■ 演習課題
**a)** 国際租税法演習の案内文によれば、演習論文の締切はいつですか。
**b)** 国際租税法演習の案内文のうち、「2005年度演習3・4年次生 国際租税法」から「はできれば(A4か)A3で。」までの部分を、一字も変えずに書き写してください。
**c)** 国際租税法演習の案内文について、最後の文に続く部分を書き継いでください。
::: 原文 :::
2005年度演習3・4年次生 国際租税法


テーマ 国際取引に対する課税について、主に英文の論文・判例をもとに、勉強し議論していきます。

演習の狙い
○英文に慣れる。――どんな職業に就いても、内容が高度・先進的になれば英語による情報収集能力は必須です。英文に慣れてもらうことが目的であり、英文を課して苛めることが目的ではないので、和文の参考書等を見ることを禁じません。ただし、あくまで参考・確認にとどめ、自分の頭で悩んで英文を理解してください。
○発表・報告(presentation)の技術を磨く。用紙はできれば(A4か)A3で。
○議論する。相手の議論を理解する。自分の主張を整理し議論を分かりやすく組み立てる。
○演習論文について――演習の単位と演習論文の単位は別です。演習論文を書かなくても演習の単位は認められますが、できるだけ論文執筆に挑戦してください。締切は2006年1月16日15:00。  法学部からの注意の要約――単位修得論文または海外研究論文の単位が認定された場合、それと同一研究テーマまたは同一科目の演習論文の単位は認められない。よって、単位修得論文または海外研究論文が認定された場合は、それと同一研究テーマまたは同一科目の演習論文を提出しないこと(提出してもD評価)。単位修得論文または海外研究論文の単位が認定されなくとも、同じ論文で演習論文の単位は認定されるので、単位修得論文または海外研究論文の単位の認否の決定(2006年1月11日掲示)を見てそこで認定されてなければ、同一研究テーマまたは同一科目であっても、演習論文として提出すること。単位修得論文または海外研究論文と演習論文が、異なる研究テーマでかつ異なる科目である場合は、それぞれ成績評価を行う。

演習の進め方
最初1〜2回 国際租税法に関する簡単な講義をします
前期 英文抜粋を配布します。毎回、報告者は英文抜粋の内容を報告し、そして議論してもらいます。
後期 最終目標として、演習論文を提出してもらいます。そのために、比較的自由に課題を選定してもらいます。演習では、報告者(または報告班)の担当を決めて、演習論文のための中間報告をしてもらいます。演習での中間報告でゼミ生の意見を聞いて、演習論文執筆に活かしてください。

その他
○引用は恥ずかしがらず、且つ正確に。
○成績評価の目安:平常点(発言の意欲、議論の的確さ等)、報告、論文、その他、で評価しました。今年は、論文だけ別に抜き出して評価します。目立って良い所がなく、はっきりと悪い所(欠席、提出の遅れ等)がある場合に、B以下の評価としました(脅しの趣旨ではなく、まじめに取り組んでいる人に報いるための差です)。目立って良い所と悪い所があれば相殺されます。合宿は、未定ですが、してもしなくても成績評価に反映しません。
::: 記録一覧 :::
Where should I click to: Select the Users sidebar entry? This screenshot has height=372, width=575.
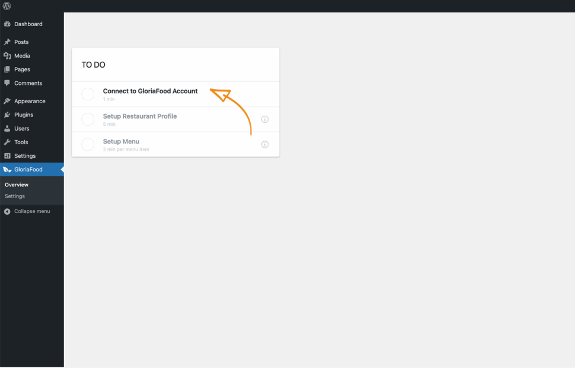pos(8,128)
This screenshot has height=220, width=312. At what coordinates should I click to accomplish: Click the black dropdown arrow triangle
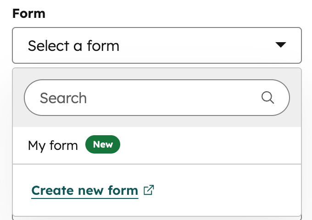coord(280,45)
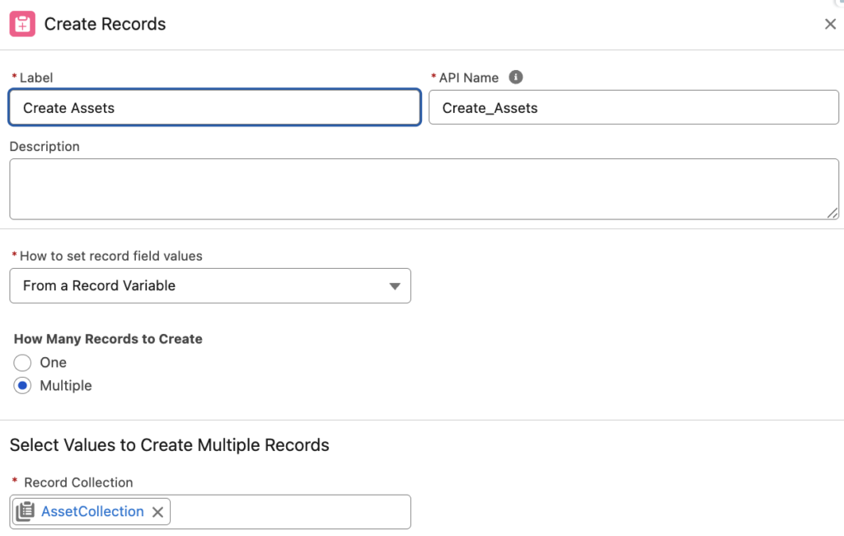This screenshot has height=536, width=844.
Task: Click the pink Create Records clipboard icon
Action: (23, 24)
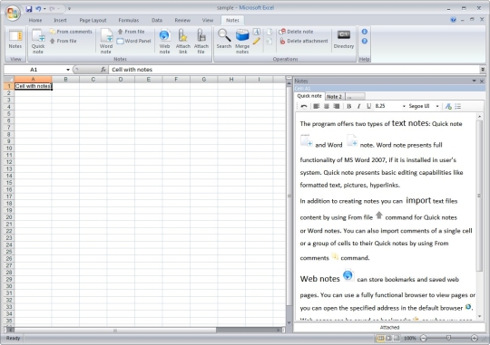Click the formula bar input field

pos(295,70)
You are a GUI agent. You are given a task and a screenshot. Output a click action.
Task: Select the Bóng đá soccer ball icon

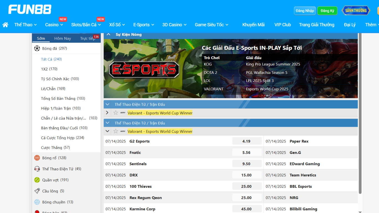coord(37,49)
:::
■ 演習解答
**a)** 2006年1月16日15:00です。

**b)**
2005年度演習3・4年次生 国際租税法


テーマ 国際取引に対する課税について、主に英文の論文・判例をもとに、勉強し議論していきます。

演習の狙い
○英文に慣れる。――どんな職業に就いても、内容が高度・先進的になれば英語による情報収集能力は必須です。英文に慣れてもらうことが目的であり、英文を課して苛めることが目的ではないので、和文の参考書等を見ることを禁じません。ただし、あくまで参考・確認にとどめ、自分の頭で悩んで英文を理解してください。
○発表・報告(presentation)の技術を磨く。用紙はできれば(A4か)A3で。

**c)**
質問がありましたら、研究室に私を訪ねてください(ただし、月曜日は3・4限にも別の演習を担当していますので、本演習直前の質問にお答えする時間はとれません)。特にオフィスアワー(学生が教員に質問等をして指導を受ける時間を特定すること)を定めませんが、私が研究室にいるとは限らないので、事前に確認のために電子メールをください。


ゼミの進め方

 範囲の指定は、報告者向けと全員向けとで異なることがあります。
 なお、報告者も報告者以外も、訳文を参照して構いません。ただしあくまで「参照」であって、まずは自分で読む努力をし、分かりにくいところ等を確認する、という姿勢でいてください。なお、訳本はこちらから貸し出しません。資料を探す能力も鍛えてください。
 また、独力で読み込むことは必須ではありませんので、仲間と協力して読み込むことも構いません。私達も院生時代(公式のゼミとは別に)研究仲間と外国語文献購読の自主ゼミをしたものです。同格の人達と苦楽を共にすることで、理解と動機付けが高まります。ただし、協力と称して分担することは望ましくありません。
 最初は、1頁読むだけでも1〜2時間かかるかもしれません。しかし最初は誰でもそうです。私もそうでした。「自分は英語の力がないんじゃないか」と落ち込む必要はありません。みんなそう思うのですから。最初の1〜2ヶ月は我慢です。また、どうしても専門用語は分かりにくいので、私のホームページの簡単な訳語表や、その他の辞書を活用してください。


●報告者以外の参加者は、最低でも全員向けに指定された範囲を読み、全員向けの質問に答えてください。なお、回答は2部用意してください(ワープロが望ましいですが、自分だけでなく報告者にも読めるものを)。ゼミ当日、1部は自分の手元に置き、もう1部を報告者に提出してください。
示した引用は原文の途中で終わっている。